A relation between the two unit cells was identified with the tool iotbx.explore_metric_symmetry (Zwart et al., 2006) and is depicted in Fig. 7. The procedure used to solve the structure of 1jjk with the model of 1eix via group–subgroup relations is described in Di Costanzo et al. (2003). Firstly, the appropriate ASU is constructed by applying a twofold screw axis to the ASU of 1eix . Subsequently, a lattice translation along a is applied to these two molecules. An appropriate change of basis to bring the model into the correct orientation and a subsequent origin shift generates a possible solution. In this particular case, a group theoretical analysis reveals that two origin shifts are possible (see §3.2 and Fig. 2 in the supplementary material¹). Rigid-body refinement of the two possible solutions, taking into account the presence of twinning, resulted in a single clear solution (Table 8).

Figure 7 The relations between projections of the unit cells of 1eix and 1jjk . The basis vectors of the orthorhombic unit cell of 1eix are shown in black. The blue and red basis vectors are two equivalent choices for a unit cell of 1jjk . The purple vectors indicate that 1jjk is approximately C-centred orthorhombic.

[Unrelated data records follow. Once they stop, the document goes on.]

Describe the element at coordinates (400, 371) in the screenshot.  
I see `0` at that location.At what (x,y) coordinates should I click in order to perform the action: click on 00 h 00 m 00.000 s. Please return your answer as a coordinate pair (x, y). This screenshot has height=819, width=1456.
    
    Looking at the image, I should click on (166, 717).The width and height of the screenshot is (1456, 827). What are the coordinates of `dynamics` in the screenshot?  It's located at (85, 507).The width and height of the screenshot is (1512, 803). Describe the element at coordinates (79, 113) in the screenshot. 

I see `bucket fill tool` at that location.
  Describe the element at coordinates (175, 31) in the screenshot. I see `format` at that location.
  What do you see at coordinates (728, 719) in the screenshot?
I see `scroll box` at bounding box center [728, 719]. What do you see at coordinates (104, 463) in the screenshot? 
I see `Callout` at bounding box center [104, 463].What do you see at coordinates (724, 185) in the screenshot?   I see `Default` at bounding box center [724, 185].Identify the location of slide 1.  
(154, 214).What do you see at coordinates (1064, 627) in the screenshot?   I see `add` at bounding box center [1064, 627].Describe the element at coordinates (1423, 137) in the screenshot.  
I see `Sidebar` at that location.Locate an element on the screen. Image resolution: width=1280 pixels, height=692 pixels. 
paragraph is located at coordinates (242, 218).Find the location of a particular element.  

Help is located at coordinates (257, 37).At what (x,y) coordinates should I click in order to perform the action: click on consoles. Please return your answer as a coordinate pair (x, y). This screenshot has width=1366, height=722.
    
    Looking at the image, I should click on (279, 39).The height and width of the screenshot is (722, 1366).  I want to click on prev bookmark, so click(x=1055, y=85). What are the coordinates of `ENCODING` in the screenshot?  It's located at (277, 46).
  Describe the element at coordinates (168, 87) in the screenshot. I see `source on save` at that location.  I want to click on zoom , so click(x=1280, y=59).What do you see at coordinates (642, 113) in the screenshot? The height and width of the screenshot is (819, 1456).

Using the same group–subgroup relations, one can test the presence of a relation between crystal forms by computing intensity correlations between reindexed data sets. If the crystal form with the smaller unit cell is reindexed to a unit cell that is related to the larger cell, the intensities can be compared relatively straightforwardly (Grosse-Kunstleve et al., 2005). This allows one to verify a possible relationship between two crystal forms before attempting manual molecular replacement.